Natural Language Decomposition and Interpretation of Complex Utterances
Harsh Jhamtani, Hao Fang, Patrick Xia, Eran Levy, Jacob Andreas, Ben Van Durme
TL;DR
This work tackles the challenge of converting complex natural language utterances into executable programs without requiring extensive complex labeled data. It introduces DecInt, a framework that decomposes a user request into a sequence of simpler NL steps and interprets each step with a language-to-program interpreter, guided by in-context learning and BM25-backed exemplar retrieval. The DeCU benchmark provides a focused dataset of calendar and email tasks with elementary and complex utterances to evaluate NL decomposition and program generation. Empirical results show DecInt outperforms standard few-shot prompting on both automated and human-judged correctness metrics, though a substantial portion of outputs remain non well-formed, indicating avenues for constraint-based improvements. The approach demonstrates practical potential for building NL interfaces that handle long-horizon or multi-step goals with limited complex supervision, while also highlighting ethical considerations in deploying LLM-based NL-to-program systems.
Abstract
Designing natural language interfaces has historically required collecting supervised data to translate user requests into carefully designed intent representations. This requires enumerating and labeling a long tail of user requests, which is challenging. At the same time, large language models (LLMs) encode knowledge about goals and plans that can help conversational assistants interpret user requests requiring numerous steps to complete. We introduce an approach to handle complex-intent-bearing utterances from a user via a process of hierarchical natural language decomposition and interpretation.
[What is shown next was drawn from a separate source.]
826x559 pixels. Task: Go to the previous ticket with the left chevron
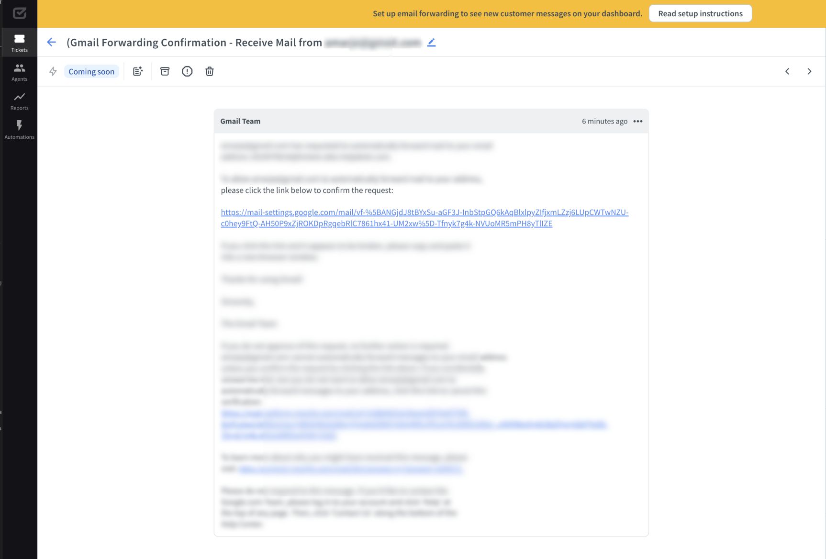tap(787, 71)
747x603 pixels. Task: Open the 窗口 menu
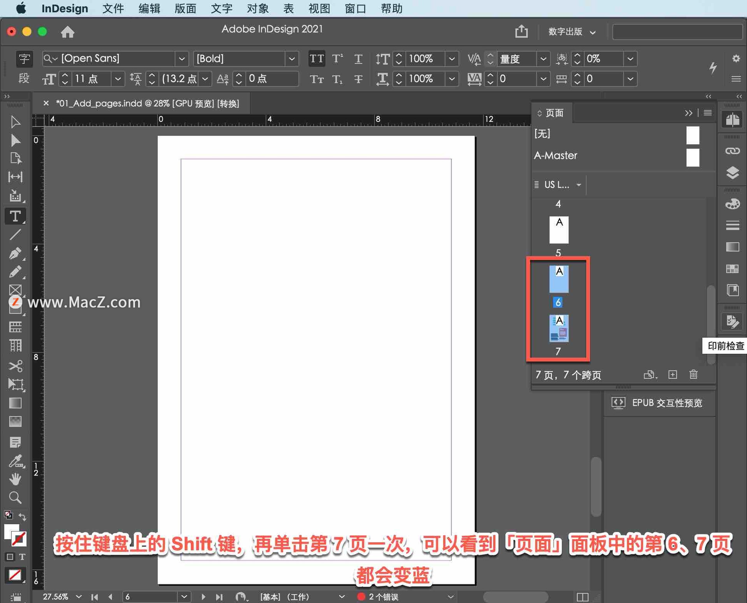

Our approach uses a pre-trained language model to decompose a complex utterance into a sequence of simpler natural language steps and interprets each step using the language-to-program model designed for the interface. To test our approach, we collect and release DeCU -- a new NL-to-program benchmark to evaluate Decomposition of Complex Utterances. Experiments show that the proposed approach enables the interpretation of complex utterances with almost no complex training data, while outperforming standard few-shot prompting approaches.